Task item: Copy exactly the stretch of lines from the one holding "Given: Export the strategy" through the last line of the data below, inclusive. Leave out pictures.
=======
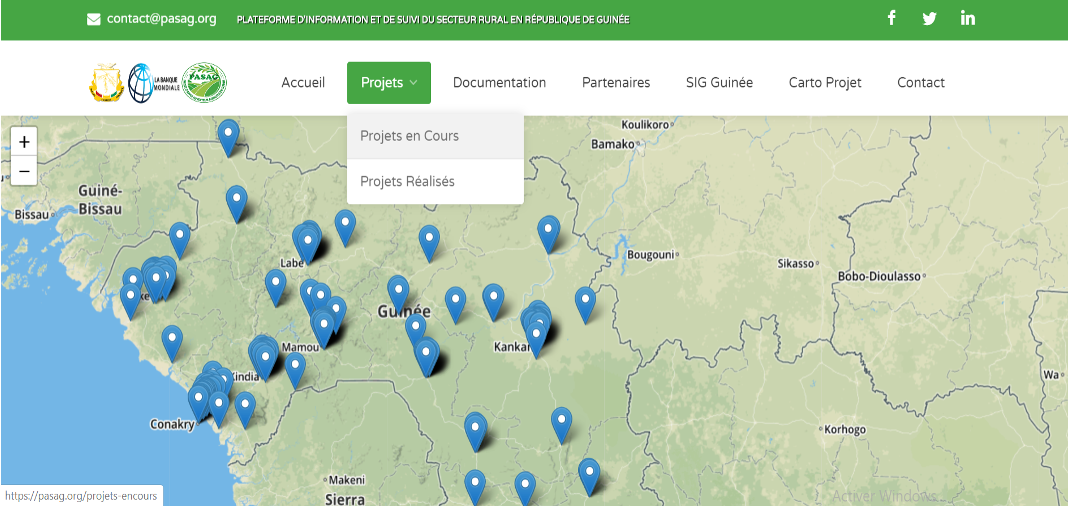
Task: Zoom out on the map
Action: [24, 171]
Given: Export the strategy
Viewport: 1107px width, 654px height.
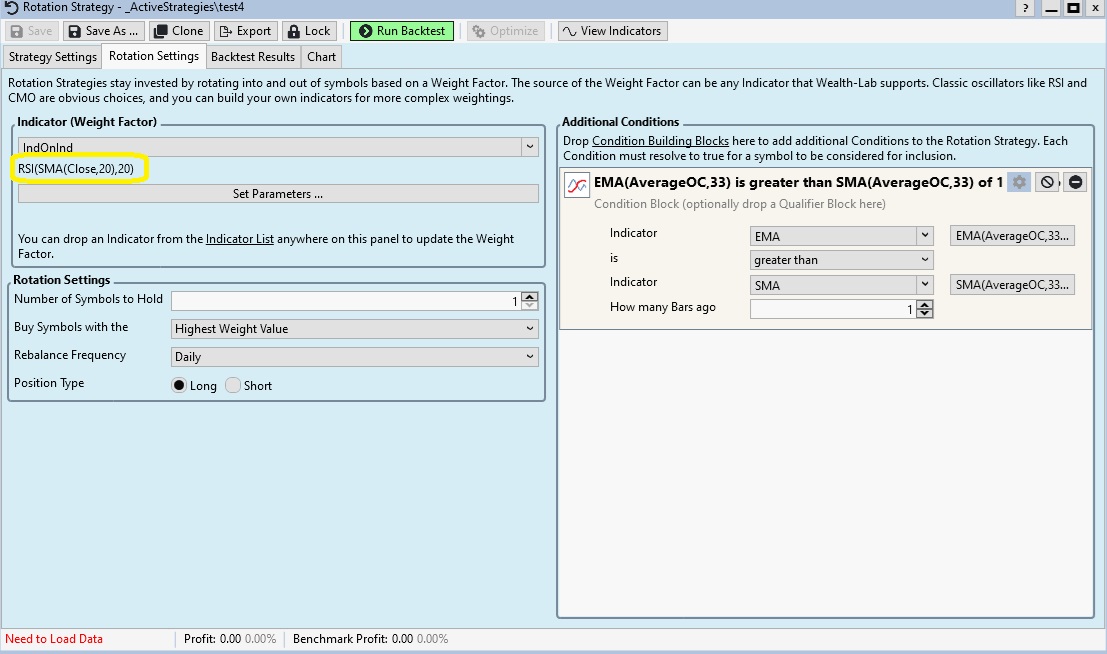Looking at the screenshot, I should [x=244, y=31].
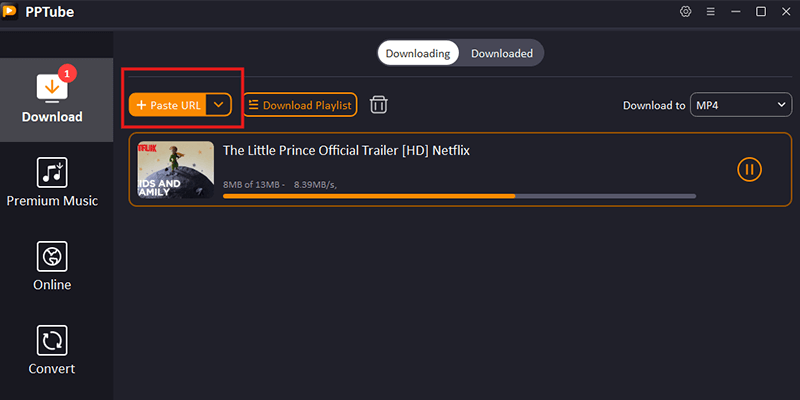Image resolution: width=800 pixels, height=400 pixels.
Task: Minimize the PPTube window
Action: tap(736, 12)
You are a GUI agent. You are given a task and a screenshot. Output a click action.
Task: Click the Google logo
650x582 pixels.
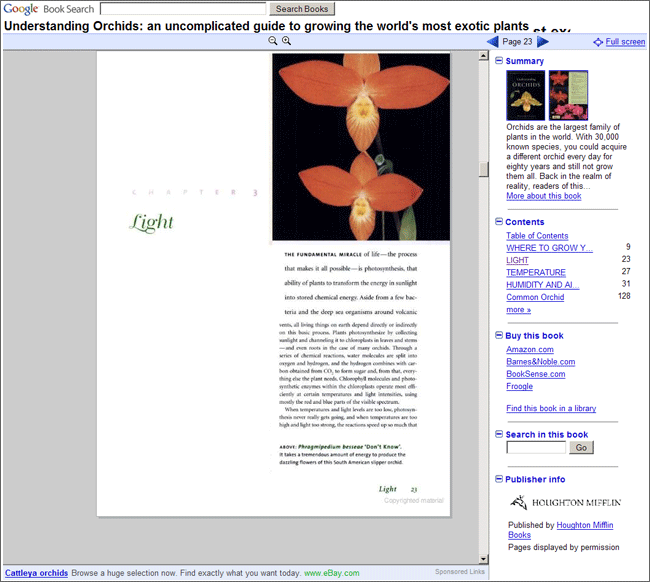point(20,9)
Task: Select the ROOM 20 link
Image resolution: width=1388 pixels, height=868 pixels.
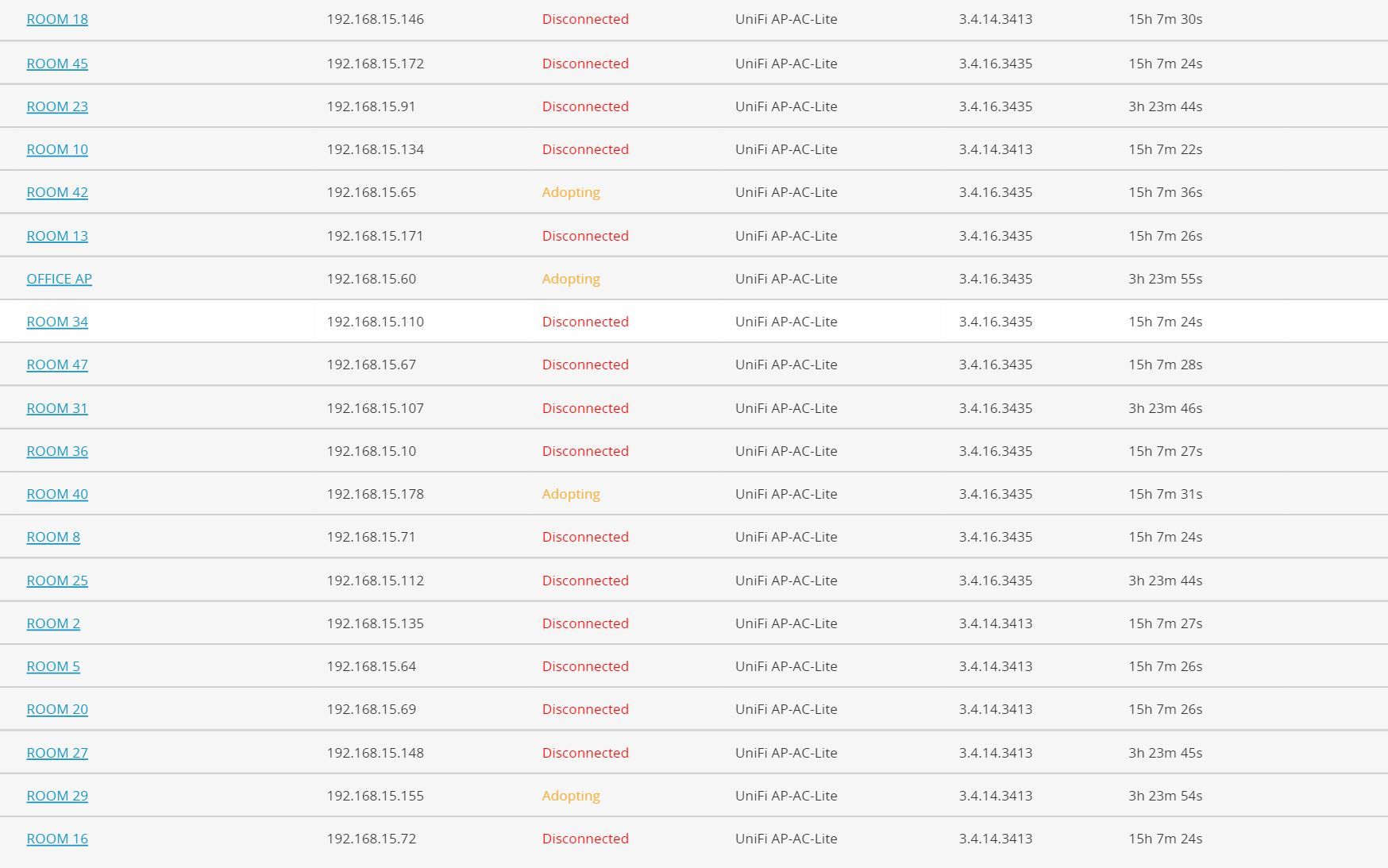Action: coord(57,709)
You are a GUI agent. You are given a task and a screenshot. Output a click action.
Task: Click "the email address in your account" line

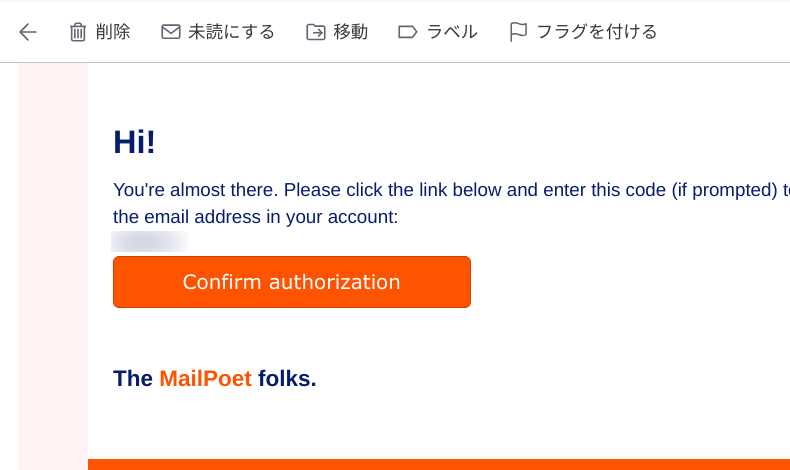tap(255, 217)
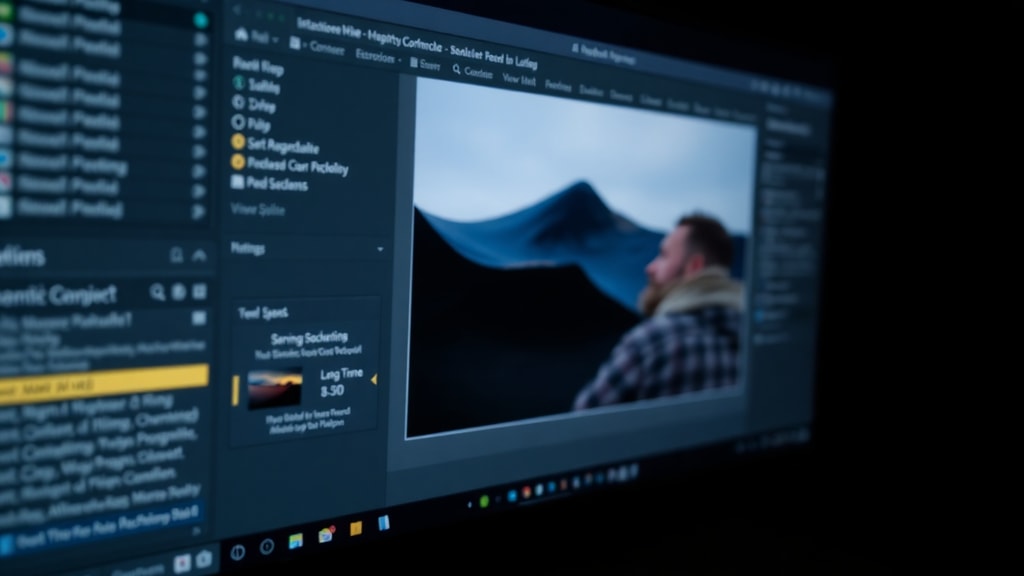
=======
Solved exercise:
Given: Export the strategy
Viewport: 1107px width, 654px height.
Looking at the screenshot, I should [x=244, y=31].
Image resolution: width=800 pixels, height=400 pixels.
Task: Minimize the PPTube window
Action: tap(736, 12)
You are a GUI agent. You are given a task and a screenshot. Output a click action.
Task: Click the Google logo
650x582 pixels.
point(20,9)
Task: Select the ROOM 20 link
Image resolution: width=1388 pixels, height=868 pixels.
Action: coord(57,709)
You are a GUI agent. You are given a task and a screenshot. Output a click action.
Task: Click "the email address in your account" line

tap(255, 217)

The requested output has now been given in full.